Cuando Marie-Céleste volvió a contar que un individuo me había atacado para robarme, Béatrice no dijo nada. Aquello asustó mucho a Marie-Céleste, que empezó a tejer un relato cada vez más complicado, con rencillas y bolsas de dinero y amigos de hermanos y palabras violentas. Acabó metiéndose en un lío terrible.

Finalmente Béatrice la interrumpió:

– ¿Cómo entró el ladrón en la casa? Tenía que conocer a alguien.

Marie-Céleste trató de dar nuevas explicaciones, pero acabó por descubrir que las palabras eran su enemigo y se calló como si alguien le hubiera metido un trapo en la boca.

Cuando Béatrice me abrió la túnica y me pasó el paño húmedo por los hombros y el pecho, gemí e hice muecas de dolor. Mis gritos soltaron de nuevo la lengua de Marie-Céleste.

– No entiendo qué hacía ese hombre…

– Ve a buscar agua limpia -le interrumpió Béatrice-. Que esté tibia.

Cuando Marie-Céleste se apresuró a entrar en la casa alguien debió de aparecer en el umbral detrás de mí, porque Béatrice volvió la cabeza.

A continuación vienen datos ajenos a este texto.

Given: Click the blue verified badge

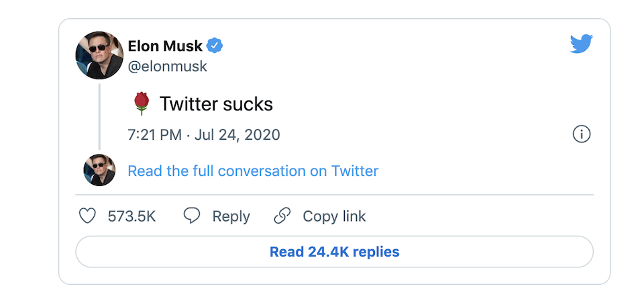Looking at the screenshot, I should pos(215,46).
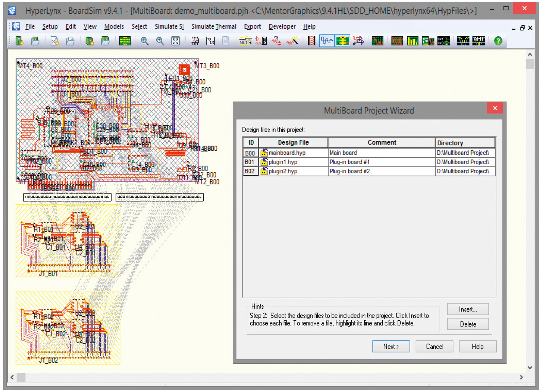Open the stackup editor icon
Viewport: 541px width, 392px height.
(125, 41)
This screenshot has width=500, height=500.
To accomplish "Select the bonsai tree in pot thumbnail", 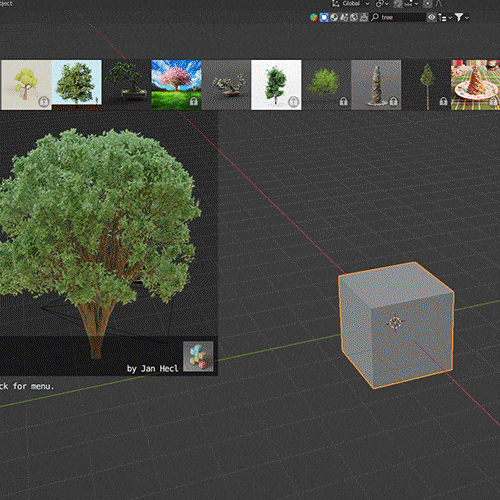I will [126, 85].
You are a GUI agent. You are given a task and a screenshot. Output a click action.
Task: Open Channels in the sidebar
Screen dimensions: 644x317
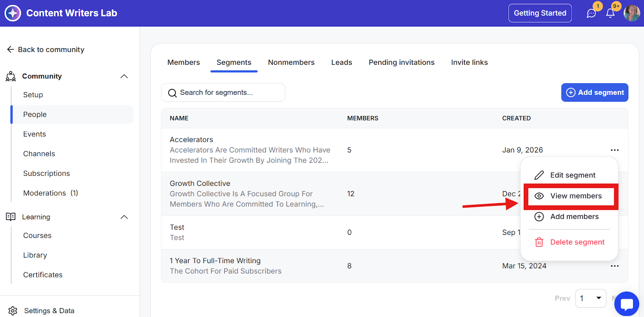pyautogui.click(x=39, y=154)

– Preguntad si tienen árnica. De lo contrario, un puñado de margaritas o caléndulas secas en agua tibia ayudará.

La persona que escuchaba hizo un movimiento y se marchó.

– ¿Era Claude? -pregunté. Apenas podía mover los labios.

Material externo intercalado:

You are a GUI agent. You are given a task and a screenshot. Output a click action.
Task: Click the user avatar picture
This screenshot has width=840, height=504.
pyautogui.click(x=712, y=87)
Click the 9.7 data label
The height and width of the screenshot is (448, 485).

Como Béatrice no respondía, abrí los ojos y los alcé hasta los suyos, marrones, que ocupaban tanto sitio en su rostro insignificante.

– No -dijo-. Era la hija de la casa.

No supe si mentía. Volví la cabeza y escupí dos dientes. Pasaron rozando la falda azul de muaré de Béatrice y rebotaron sobre el suelo.